What Writing Fewer Blog Posts Did for My Traffic

For eighteen months, I published two blog posts every week on my freelance copywriting site. I thought consistency and volume would eventually pay off. My traffic limped along at around 400 monthly visits, and I was exhausted.

The posts were decent enough. "Email copywriting tips" and "how to write better headlines" and other predictable topics I thought potential clients might search for. But Google Analytics showed most posts got 12 to 30 views total in their entire lifetime.

I was creating content nobody asked for and search engines didn't care about.

Last January, I tried something different. I looked at my 10 existing posts that actually got consistent traffic. Then I studied what people searched to find them. The winning posts weren't the ones with clever angles or my best writing. They were the ones answering specific questions.

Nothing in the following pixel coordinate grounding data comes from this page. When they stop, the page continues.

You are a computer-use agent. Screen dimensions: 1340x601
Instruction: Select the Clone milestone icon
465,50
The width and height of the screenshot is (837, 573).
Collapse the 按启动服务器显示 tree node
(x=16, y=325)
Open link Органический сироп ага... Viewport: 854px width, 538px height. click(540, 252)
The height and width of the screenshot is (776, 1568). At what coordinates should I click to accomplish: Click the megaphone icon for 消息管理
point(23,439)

My post "How much should I charge for a 500-word blog post" got 180 visits monthly because freelancers and clients actually type that exact question into Google. My beautiful essay about the psychology of persuasive writing got 4 visits in six months because nobody searches for it that way.

So I stopped publishing twice weekly. Instead, I spent those hours doing actual keyword research using free tools like Google's autocomplete and AnswerThePublic. I made a list of 15 questions people genuinely search for in my niche.

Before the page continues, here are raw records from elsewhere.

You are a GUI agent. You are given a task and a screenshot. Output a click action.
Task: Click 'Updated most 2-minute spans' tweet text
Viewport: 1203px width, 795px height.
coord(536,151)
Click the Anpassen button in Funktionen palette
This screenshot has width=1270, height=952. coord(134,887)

Then I wrote one thorough post every two weeks answering one specific question. Not 600-word quick takes, but 1,400 to 1,800-word posts with examples, pricing breakdowns, and honest answers including the uncomfortable stuff most freelancers avoid.

"What to do when a client ghosts you after delivery" became my second-highest traffic post at 240 monthly visits. People search for that at 2am when they're panicking about unpaid invoices.

I also updated my existing posts that were almost working. My "email sequence examples" post had good bones but weak search optimization. I rewrote the title to match what people actually type, added more specific examples with screenshots, and included a breakdown of why each email worked. Traffic to that post went from 8 visits monthly to 160.

The results took longer than I expected. Month one and two after the strategy shift showed barely any change. Month four is when things started climbing. By month seven, I was at 1,340 monthly visits, up from 400.

More importantly, the traffic quality shifted. These weren't random browsers. They were freelancers looking for specific answers and businesses researching copywriters. My inquiry rate went from 2% to 4.3%.

I now publish one post every 10 to 14 days, spend less time writing, and get better results. Turns out search engines reward usefulness over frequency, and so do actual humans looking for help.